I was pretty impressed by the intensity of his desire to make it to the bathroom. He always has a wet diaper at the end of the day, and sometimes poops during the night, but hasn't had a dirty diaper in the middle of the day for weeks now. (Please don't remind me that I thought I'd have him out of diapers for good by the end of the summer. Just don't.)

3. Iyyar is still saying "ah da da da," and nothing else. I don't think he feels he needs anything else to say, because he's pretty expressive with just that. It's his word, and he says it for everything, with great thought and feeling. It's very cute. We'll be sitting there nursing and every so often he'll think of something he needs to tell me, pull off, look up and inform me, "Ah da da da da!" and I'll say, "Really?" He'll agree, "da!" and get back to nursing.

4. Barak was pretty pleased to get back home on Thursday night. A few minutes after we got in, I was in our room changing Iyyar and Emese the cat appeared from under the bed. Barak was delighted. "Emese! Emese so cute! Like a bunny rabbit!"

5. I've been trying very hard to avoid sugar and white flour for the last few weeks, with the result that I've actually dropped a few pounds. I knew it wasn't going to be that easy to be good about diet while traveling, but the discovery of a full tub of Godiva Belgian dark chocolate ice cream in the freezer--well. My friend is kind of like me when it comes to feeding people, and once I had actually been encouraged to eat the ice cream resistance was pretty much futile. Our last day there, there was only about an inch left in the tub and I decided to just finish it off with a spoon. Barak sniffed this out instantly. "I want it ice cream!" "Barak, I think you can ask a little more nicely than that." "I want it ice cream please!" We took turns with the spoon until it was gone. "I like it! I like it chocolate ice cream!" Don't we all.

6. Aged eight months, Iyyar is 29 inches tall and 3 inches past the cutoff for his infant car seat. This means that he is in the stage of rear-facing convertible car seats--absolutely the hardest to install well. And I did it five times in five days, in addition to putting in Barak's (which is much easier). I've got bruises like you wouldn't believe.

7. In the category of things you don't think you're teaching your kids: one phrase that Barak hears regularly is "not for you." He usually hears this in connection with an off-limits can of Diet Coke. "Dass Imma's? Dass Imma's Diecoke? Ca'I have it?" "No, Barak. That's not for you. You can't have Diet Coke. It's just for Imma." Reasonable enough. That's my poison.

So. My friend's two dogs are both in the 80-lb neighborhood--close to three times Barak's weight. Our last day there, Barak was walking around the house with a Puffins cereal bar. One of the dogs got interested and started sniffing around it, politely requesting that he share. Barak wasn't anywhere near either of us, but didn't need any interference. "No! Iss my Puffins! Iss not for you! You can't have that!" And the dog understood that the answer was no, and didn't ask again.

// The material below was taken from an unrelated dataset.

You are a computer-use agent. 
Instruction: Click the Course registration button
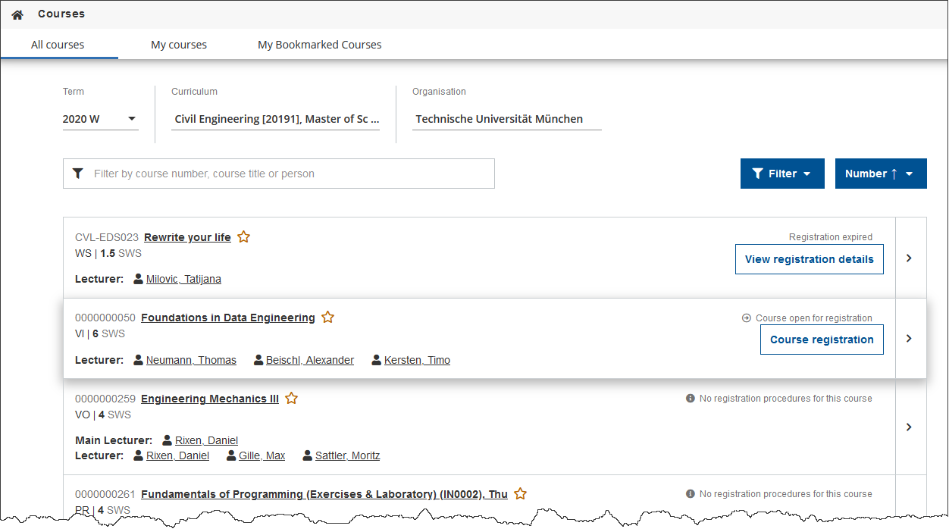click(x=822, y=340)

Now if we could only get Barak to figure out that lesson...

8. I may have mentioned on this blog that Barak snores. He doesn't just snore a little; he snores like a little old fat man after a very good meal. You can hear him across the apartment. Iyyar does not normally snore, but right now he has a cold, so he sounds about the same. MHH doesn't snore much ordinarily, but like the rest of us he--you guessed it--has cold. All of last week, the four of us were sleeping in the same room. Being in there at night was like being surrounded by three occupied park benches, each with an empty flask of Thunderbird tossed underneath.

Friday, January 05, 2007

I'm fine

just busy. Maybe I'll post after Shabbos, if I get a chance.